Tre studi presentati all’ASCO convalidano il test Oncotype DX per indicare se le donne con tumore luminale possano trarre o meno beneficio dalla chemioterapia neoadiuvante. Di particolare importanza in tempo di Covid-19.
NUOVI dati confermano l’efficacia e il valore del test genomico Oncotype DX che aiuta il medico a prendere questa decisione. In occasione del congresso annuale della società americana di Oncologia Clinica (American Society of Clinical Oncology – ASCO), che quest’anno per l’emergenza coronavirus si sta svolgendo online, sono stati infatti presentati i risultati di tre studi che avvalorano ulteriormente l’utilità del test per migliorare il processo decisionale, in questo caso sulle terapie neoadiuvanti, cioè che si fanno ancora prima dell’intervento chirurgico. Precisamente il test è in grado di indicare in quali donne (con tumore al seno positivo ai recettori degli estrogeni e HER2 negativo) la chemioterapia ha più possibilità di far regredire completamente il tumore (a livello clinico), prima dell’operazione.
Il test Oncotype DX
Ma come funziona il test? ll test analizza alcuni geni del tumore alla mammella e i risultati vengono poi sintetizzati in una formula che fornisce un valore numerico (Recurrence Score): è proprio questo valore – compreso tra 0 e 100 – a dare informazioni sull’utilità della chemioterapia per ogni singola paziente. Nei tre studi presentati ad ASCO sono stati presi in considerazione i campioni tumorali ottenuti tramite biopsia.
Il primo studio
Uno degli studi è stato condotto su 76 pazienti trattate con chemioterapia neoadiuvante che avevano partecipato alla ricerca Young Women’s Breast Cancer Study, uno studio multicentrico e prospettico su un gruppo di donne di età massima di 40 anni, alle quali era stato diagnosticato un tumore del seno. Le donne che avevano ottenuto un punteggio del test uguale o più alto di 26 hanno ottenuto una risposta patologica completa – cioè nessuna traccia del tumore rilevabile durante l’intervento – con la chemioterapia. Solo due delle donne con un punteggio inferiore (compreso tra 21 e 25) avevano ottenuto la risposta patologica completa. I dati che confermano i risultati degli studi già pubblicati sulle terapie neoadiuvanti nelle pazienti con tumore del seno più anziane.
Il secondo studio
Il secondo studio è, invece, un’analisi prospettica condotta in Spagna su un gruppo di 63 donne che avevano ricevuto la chemioterapia neoadiuvante dopo che era stato effettuato il test Oncotype DX. Anche in questo caso si è osservata una forte correlazione tra la risposta patologica completa e il punteggio del test. Nello specifico, rispetto ad altri fattori – come il Ki67 (un fattore prognostico classico), lo stato del recettore degli estrogeni e la dimensione iniziale del tumore – il risultato Recurrence Score si è rivelato essere il predittore più significativo della risposta patologica completa. Nessuna delle donne il cui punteggio era compreso tra 0 e 25 ha, infatti, ottenuto la regressione completa.
Il terzo studio
Infine, nel terzo studio le pazienti che avevano ottenuto un punteggio del test compreso tra 0 e 30 avevano ricevuto solo la terapia endocrina (o ormonale) prima dell’intervento, senza chemioterapia. Dopo quattro mesi di trattamento, sono stati valutati i dati di 142 pazienti. Risultato? La maggior parte – cioè il 97% – presentava una risposta clinica o una malattia stabile.

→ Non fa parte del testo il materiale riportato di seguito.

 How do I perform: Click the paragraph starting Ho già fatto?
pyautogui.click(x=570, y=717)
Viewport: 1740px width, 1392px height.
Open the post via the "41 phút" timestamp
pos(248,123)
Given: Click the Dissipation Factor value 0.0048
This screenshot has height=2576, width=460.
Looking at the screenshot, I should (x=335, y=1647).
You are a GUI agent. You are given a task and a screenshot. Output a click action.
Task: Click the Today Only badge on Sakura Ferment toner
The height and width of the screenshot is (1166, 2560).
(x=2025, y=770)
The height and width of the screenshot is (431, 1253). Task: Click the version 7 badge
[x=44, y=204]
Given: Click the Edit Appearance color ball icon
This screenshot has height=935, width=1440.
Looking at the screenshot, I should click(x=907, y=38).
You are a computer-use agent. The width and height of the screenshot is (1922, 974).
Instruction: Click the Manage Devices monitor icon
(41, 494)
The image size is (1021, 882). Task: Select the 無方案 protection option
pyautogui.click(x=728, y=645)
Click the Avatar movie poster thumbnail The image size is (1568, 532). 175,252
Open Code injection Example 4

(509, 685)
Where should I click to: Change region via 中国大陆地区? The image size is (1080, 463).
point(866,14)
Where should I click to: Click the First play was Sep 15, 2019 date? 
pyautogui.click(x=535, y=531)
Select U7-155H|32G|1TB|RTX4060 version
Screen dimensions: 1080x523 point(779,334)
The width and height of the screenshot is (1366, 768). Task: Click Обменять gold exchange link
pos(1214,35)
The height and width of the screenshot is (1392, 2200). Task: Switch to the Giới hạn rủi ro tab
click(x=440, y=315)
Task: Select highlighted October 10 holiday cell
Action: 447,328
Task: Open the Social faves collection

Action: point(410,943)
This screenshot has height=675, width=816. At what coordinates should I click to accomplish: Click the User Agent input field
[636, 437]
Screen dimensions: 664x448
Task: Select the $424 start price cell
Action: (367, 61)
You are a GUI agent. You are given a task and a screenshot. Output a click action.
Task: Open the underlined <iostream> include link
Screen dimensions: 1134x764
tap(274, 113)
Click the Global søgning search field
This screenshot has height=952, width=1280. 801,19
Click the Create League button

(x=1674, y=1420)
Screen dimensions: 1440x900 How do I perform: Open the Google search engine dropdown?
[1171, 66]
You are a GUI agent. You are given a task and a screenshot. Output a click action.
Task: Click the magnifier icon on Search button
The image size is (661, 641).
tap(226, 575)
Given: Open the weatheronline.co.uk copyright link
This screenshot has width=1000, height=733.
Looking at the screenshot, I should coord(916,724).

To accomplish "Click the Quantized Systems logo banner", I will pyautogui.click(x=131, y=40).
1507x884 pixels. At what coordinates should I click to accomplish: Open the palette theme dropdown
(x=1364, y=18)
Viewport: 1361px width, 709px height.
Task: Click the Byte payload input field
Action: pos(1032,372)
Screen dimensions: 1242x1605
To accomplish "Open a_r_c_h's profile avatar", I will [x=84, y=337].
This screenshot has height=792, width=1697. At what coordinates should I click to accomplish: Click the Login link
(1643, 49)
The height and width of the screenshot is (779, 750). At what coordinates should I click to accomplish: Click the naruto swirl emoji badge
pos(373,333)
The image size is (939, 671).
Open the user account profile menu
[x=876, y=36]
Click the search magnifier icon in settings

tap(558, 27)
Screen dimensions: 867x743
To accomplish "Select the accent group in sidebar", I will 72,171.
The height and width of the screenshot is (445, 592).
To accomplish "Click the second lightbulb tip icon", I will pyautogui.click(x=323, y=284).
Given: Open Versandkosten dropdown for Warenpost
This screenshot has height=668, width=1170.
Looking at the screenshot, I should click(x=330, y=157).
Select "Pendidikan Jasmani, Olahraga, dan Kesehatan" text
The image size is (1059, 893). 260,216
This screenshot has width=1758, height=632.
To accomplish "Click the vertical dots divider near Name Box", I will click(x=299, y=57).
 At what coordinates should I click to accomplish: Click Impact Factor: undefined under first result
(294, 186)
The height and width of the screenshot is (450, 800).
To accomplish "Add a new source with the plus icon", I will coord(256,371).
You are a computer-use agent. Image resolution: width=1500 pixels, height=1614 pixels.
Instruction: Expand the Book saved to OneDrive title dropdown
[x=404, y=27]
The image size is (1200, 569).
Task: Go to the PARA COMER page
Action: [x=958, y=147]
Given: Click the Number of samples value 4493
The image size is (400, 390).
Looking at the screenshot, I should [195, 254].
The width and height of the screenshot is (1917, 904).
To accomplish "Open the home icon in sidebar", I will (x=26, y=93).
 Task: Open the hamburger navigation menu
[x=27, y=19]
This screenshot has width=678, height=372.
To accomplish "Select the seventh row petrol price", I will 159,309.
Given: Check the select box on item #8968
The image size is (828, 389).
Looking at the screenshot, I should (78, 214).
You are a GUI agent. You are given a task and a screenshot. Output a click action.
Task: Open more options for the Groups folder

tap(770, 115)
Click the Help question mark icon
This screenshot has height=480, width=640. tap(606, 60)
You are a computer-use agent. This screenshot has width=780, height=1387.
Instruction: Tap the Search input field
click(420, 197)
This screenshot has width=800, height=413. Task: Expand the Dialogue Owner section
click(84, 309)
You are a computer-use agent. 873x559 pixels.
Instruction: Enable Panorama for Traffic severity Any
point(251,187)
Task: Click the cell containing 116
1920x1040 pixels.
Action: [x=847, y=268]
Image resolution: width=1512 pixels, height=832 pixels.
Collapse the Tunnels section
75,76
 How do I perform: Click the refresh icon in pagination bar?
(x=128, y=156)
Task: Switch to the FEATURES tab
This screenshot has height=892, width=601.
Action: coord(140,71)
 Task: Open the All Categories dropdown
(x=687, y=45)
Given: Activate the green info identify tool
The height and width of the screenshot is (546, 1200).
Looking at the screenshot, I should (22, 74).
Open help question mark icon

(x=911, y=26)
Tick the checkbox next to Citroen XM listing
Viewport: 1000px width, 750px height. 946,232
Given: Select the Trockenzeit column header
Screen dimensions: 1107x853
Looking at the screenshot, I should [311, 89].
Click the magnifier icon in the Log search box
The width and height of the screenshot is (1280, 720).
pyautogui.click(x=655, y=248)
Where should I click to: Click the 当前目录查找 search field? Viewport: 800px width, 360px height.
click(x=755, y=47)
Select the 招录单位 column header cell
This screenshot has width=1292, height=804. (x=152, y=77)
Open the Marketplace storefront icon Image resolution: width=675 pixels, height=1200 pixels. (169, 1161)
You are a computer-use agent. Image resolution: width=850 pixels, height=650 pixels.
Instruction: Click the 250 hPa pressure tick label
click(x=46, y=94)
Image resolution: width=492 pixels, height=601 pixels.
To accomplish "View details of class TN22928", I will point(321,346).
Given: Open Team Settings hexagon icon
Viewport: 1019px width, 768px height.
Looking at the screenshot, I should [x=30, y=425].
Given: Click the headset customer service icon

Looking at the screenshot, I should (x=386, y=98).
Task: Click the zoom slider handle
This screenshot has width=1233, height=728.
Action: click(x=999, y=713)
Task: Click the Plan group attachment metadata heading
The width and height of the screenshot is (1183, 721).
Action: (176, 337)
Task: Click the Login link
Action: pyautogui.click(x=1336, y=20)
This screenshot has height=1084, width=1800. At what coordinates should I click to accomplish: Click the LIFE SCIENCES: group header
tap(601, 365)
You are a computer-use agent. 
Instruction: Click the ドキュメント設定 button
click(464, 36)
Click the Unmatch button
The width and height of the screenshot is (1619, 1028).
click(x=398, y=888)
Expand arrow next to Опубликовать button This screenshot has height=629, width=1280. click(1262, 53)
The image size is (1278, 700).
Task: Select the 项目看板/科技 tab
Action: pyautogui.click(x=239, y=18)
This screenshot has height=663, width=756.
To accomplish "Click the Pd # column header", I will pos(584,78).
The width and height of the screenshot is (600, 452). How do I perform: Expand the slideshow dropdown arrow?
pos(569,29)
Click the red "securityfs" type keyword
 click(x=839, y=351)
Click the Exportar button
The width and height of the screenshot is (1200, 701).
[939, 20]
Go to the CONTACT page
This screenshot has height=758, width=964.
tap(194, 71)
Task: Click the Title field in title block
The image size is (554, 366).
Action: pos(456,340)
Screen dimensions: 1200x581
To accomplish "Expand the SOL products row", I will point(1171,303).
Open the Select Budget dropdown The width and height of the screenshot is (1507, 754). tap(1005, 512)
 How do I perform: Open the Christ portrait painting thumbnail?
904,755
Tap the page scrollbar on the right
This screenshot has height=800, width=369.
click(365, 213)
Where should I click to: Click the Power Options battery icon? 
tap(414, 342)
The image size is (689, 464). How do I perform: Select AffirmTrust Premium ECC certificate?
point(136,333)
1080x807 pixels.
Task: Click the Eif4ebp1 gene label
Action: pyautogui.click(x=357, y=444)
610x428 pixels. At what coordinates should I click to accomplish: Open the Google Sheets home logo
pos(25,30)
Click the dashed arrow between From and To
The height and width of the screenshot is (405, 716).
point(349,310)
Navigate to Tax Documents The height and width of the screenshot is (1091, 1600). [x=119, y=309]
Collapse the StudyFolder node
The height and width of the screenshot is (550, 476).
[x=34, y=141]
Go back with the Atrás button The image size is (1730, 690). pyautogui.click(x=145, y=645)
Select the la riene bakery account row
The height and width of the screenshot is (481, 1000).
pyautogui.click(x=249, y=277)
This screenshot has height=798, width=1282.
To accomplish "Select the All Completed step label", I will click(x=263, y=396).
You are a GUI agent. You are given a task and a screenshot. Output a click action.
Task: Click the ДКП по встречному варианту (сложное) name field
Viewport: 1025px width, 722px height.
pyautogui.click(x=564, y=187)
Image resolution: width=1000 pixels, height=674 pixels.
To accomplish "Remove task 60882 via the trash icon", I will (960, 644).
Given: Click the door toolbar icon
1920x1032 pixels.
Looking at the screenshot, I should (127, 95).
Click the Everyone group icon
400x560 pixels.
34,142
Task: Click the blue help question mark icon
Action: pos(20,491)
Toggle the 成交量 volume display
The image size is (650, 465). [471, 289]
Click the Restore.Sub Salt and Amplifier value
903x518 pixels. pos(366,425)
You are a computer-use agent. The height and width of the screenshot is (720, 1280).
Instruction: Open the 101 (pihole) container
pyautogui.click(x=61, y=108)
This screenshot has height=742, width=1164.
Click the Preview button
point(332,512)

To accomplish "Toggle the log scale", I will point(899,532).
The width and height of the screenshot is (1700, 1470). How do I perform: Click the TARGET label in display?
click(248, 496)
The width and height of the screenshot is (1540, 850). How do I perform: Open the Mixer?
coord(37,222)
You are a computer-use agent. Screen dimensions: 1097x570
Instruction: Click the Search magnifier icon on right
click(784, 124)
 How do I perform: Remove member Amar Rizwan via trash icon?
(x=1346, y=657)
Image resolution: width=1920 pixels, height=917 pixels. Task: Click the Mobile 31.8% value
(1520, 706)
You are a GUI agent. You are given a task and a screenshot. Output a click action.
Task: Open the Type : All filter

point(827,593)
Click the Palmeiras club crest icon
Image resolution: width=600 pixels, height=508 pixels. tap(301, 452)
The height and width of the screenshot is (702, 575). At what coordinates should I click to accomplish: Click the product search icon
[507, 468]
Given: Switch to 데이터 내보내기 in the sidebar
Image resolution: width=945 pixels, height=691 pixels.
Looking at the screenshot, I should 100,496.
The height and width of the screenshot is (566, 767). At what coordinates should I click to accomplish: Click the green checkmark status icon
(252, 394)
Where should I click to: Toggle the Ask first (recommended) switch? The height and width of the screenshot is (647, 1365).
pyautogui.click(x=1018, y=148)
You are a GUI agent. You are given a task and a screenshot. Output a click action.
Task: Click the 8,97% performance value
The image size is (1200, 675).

L’importanza dei risultati durante la pandemia
I risultati di tutti e tre gli studi oltre ad aggiungersi alla mole di evidenze già disponibili sul test Oncotype DX, assumono particolare rilevanza nel contesto dell’emergenza sanitaria che stiamo vivendo. Quest’ultima ha, infatti, determinato ritardi nelle chirurgie elettive (cioè gli interventi chirurgici programmati) per i sistemi sanitari di tutto il mondo. “Attualmente – sottolinea Carlo Tondini, direttore del reparto di Oncologia Medica presso l’Ospedale Papa Giovanni XXIII di Bergamo – con la pandemia COVID-19, i sistemi sanitari devono affrontare nuove sfide, e nell’ambito del tumore della mammella in stadio iniziale diventa ancora più importante poter selezionare con cura le pazienti con malattia luminale che potrebbero evitare un trattamento chemioterapico. Questo sia per ridurre l’esposizione a rischi inutili sia per poter selezionare con più accuratezza il trattamento pre-operatorio con chirurgia senologica posticipata a causa della pandemia”.